§ Work instruction
Beginning at the line that holds "681x496 pixels.", repeat every line through the last line of the material, exactly, and drop any pictures.

=======

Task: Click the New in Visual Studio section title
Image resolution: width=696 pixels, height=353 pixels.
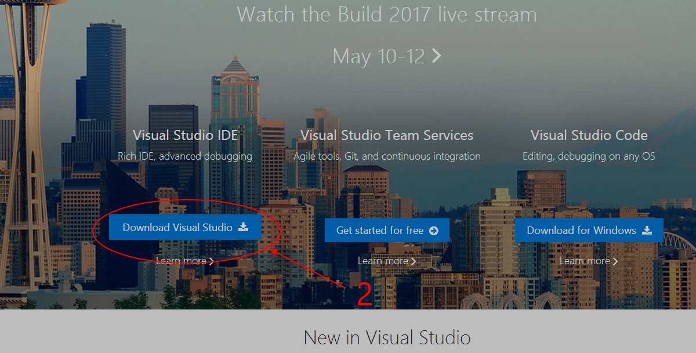Action: click(387, 337)
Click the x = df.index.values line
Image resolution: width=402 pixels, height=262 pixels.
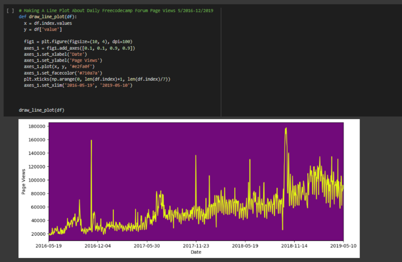(x=49, y=23)
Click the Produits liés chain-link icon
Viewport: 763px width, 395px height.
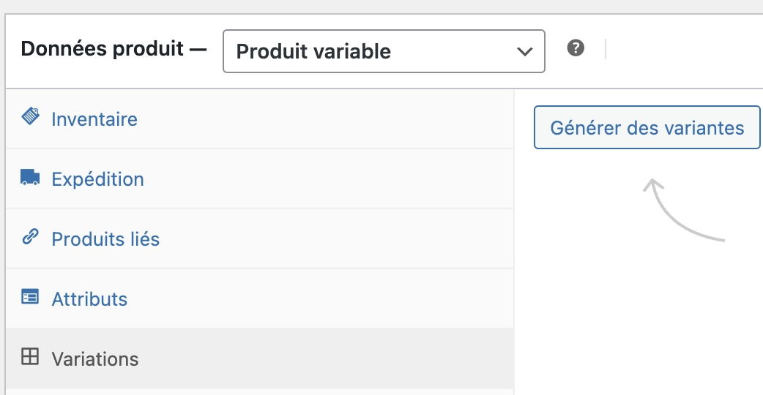pos(30,238)
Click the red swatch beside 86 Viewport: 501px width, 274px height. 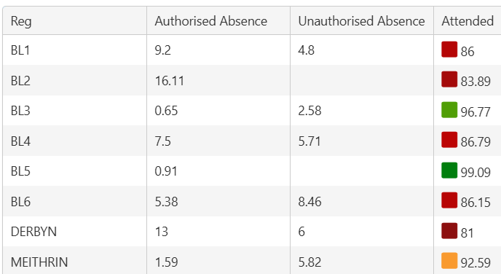coord(449,50)
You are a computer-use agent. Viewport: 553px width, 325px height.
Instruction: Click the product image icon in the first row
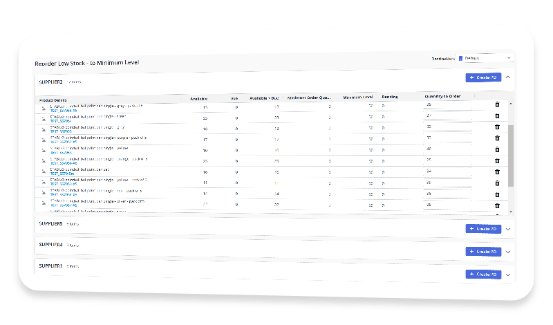(44, 107)
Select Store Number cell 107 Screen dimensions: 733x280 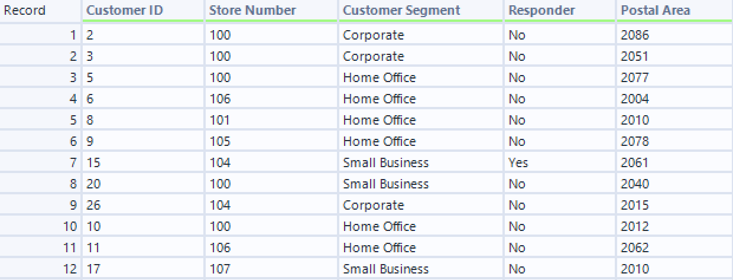tap(220, 269)
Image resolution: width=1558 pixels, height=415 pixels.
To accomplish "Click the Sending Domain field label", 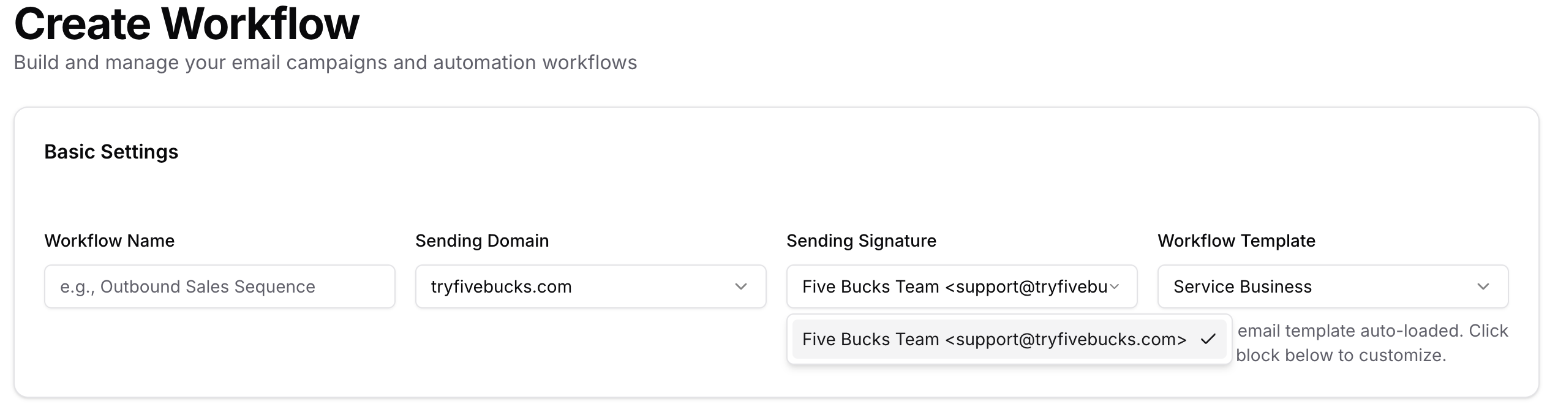I will [482, 241].

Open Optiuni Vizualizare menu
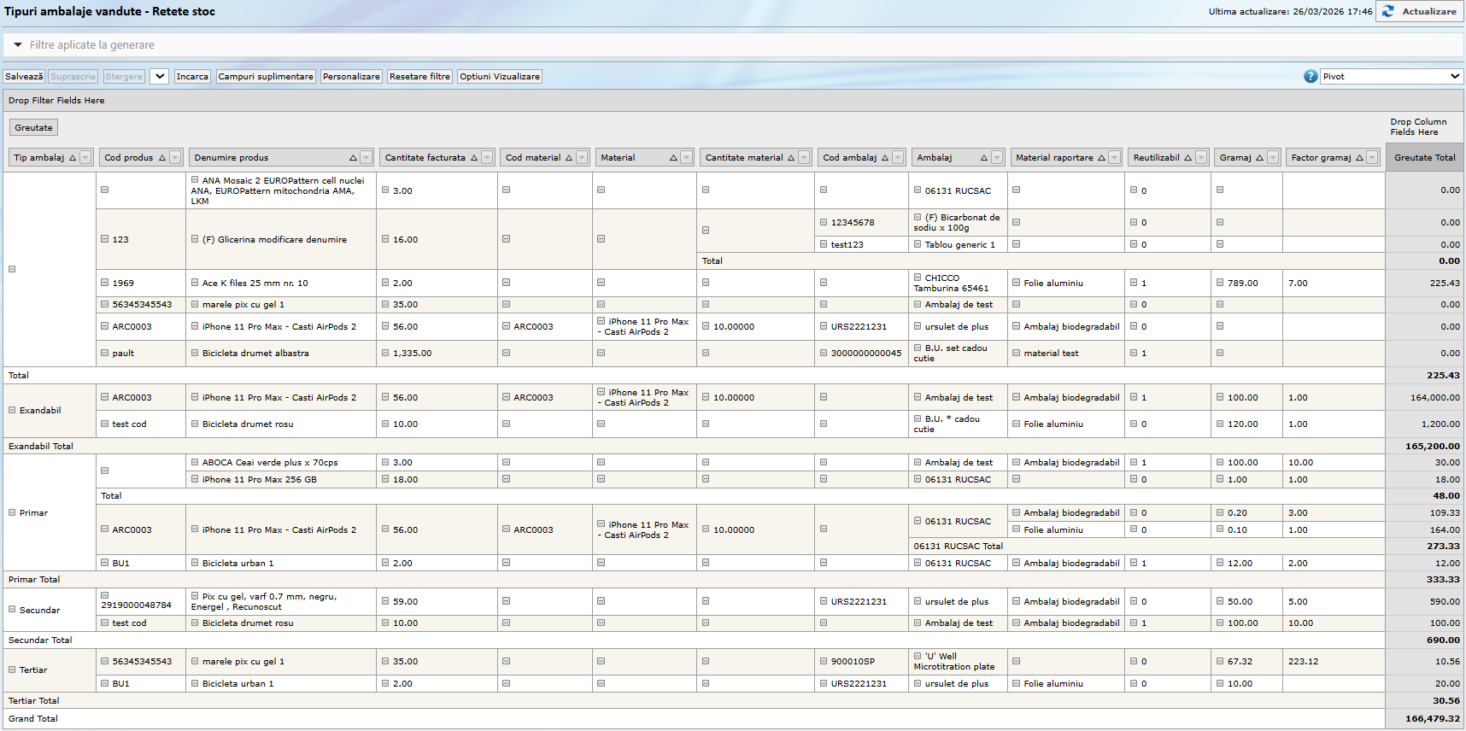[500, 77]
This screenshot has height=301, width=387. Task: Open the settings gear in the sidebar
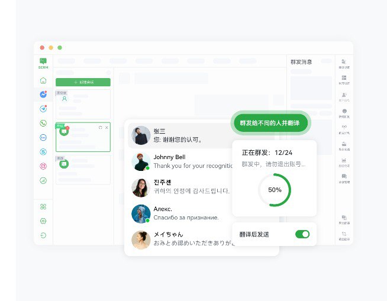click(x=43, y=221)
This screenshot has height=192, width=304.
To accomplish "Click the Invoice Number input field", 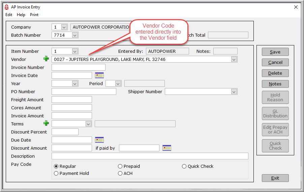I will (78, 67).
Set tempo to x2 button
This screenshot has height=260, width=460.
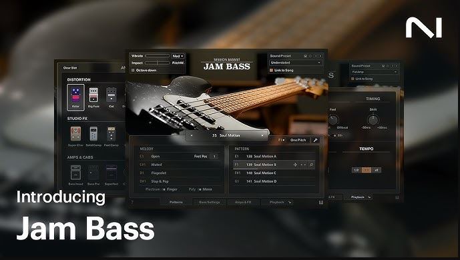click(377, 170)
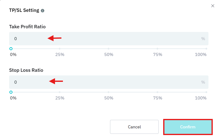Click the 50% label under Take Profit

tap(109, 54)
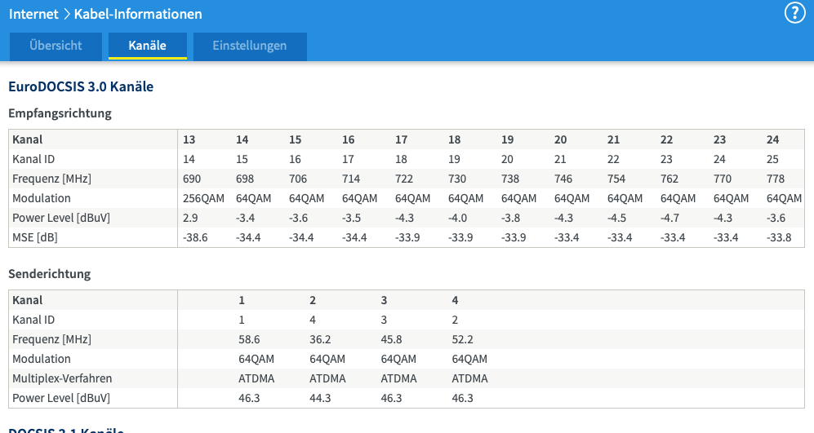Select the Kanäle tab
The height and width of the screenshot is (433, 814).
click(148, 46)
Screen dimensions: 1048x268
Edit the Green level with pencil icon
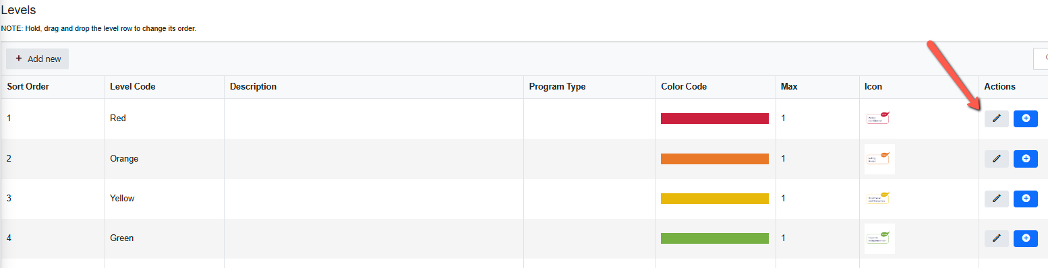point(996,238)
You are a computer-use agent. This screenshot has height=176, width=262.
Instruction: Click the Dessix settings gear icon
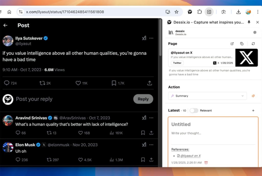[x=255, y=32]
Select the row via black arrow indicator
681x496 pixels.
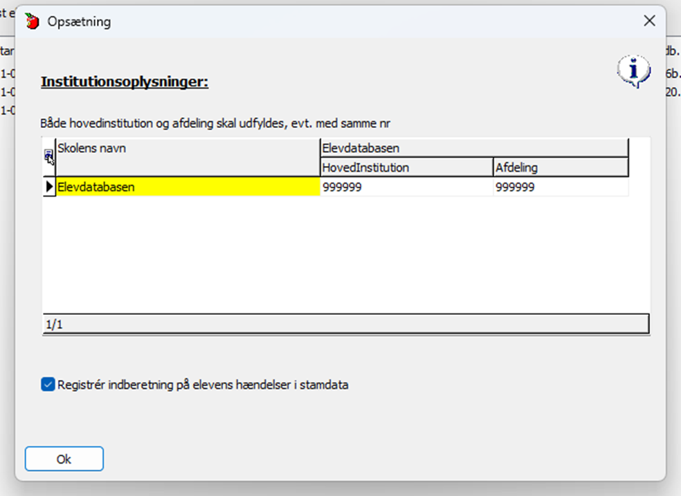(49, 187)
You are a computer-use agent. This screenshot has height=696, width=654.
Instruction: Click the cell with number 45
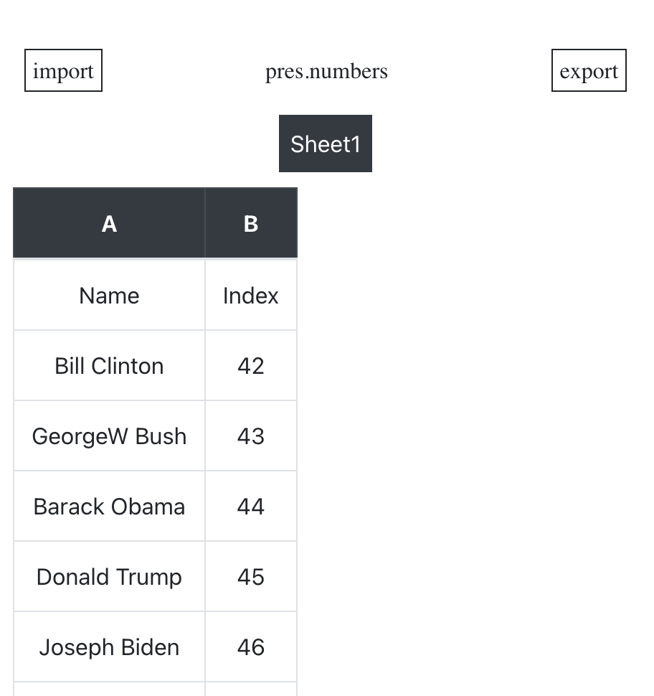click(251, 577)
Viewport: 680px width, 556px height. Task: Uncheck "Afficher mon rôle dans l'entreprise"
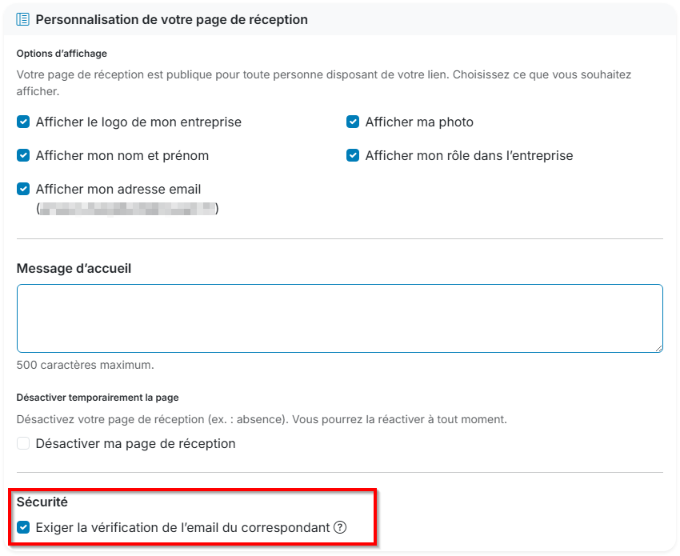click(353, 155)
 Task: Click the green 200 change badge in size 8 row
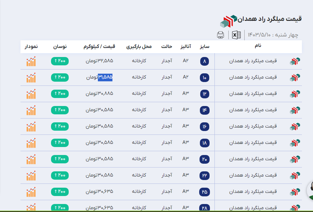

=======

§ Result below
681x496 pixels.
(49, 187)
You are a computer-use agent. This screenshot has height=696, width=654.
Instruction: Click the cell with number 45
click(251, 577)
Viewport: 680px width, 556px height. Task: Uncheck "Afficher mon rôle dans l'entreprise"
click(353, 155)
 Task: Click the green 200 change badge in size 8 row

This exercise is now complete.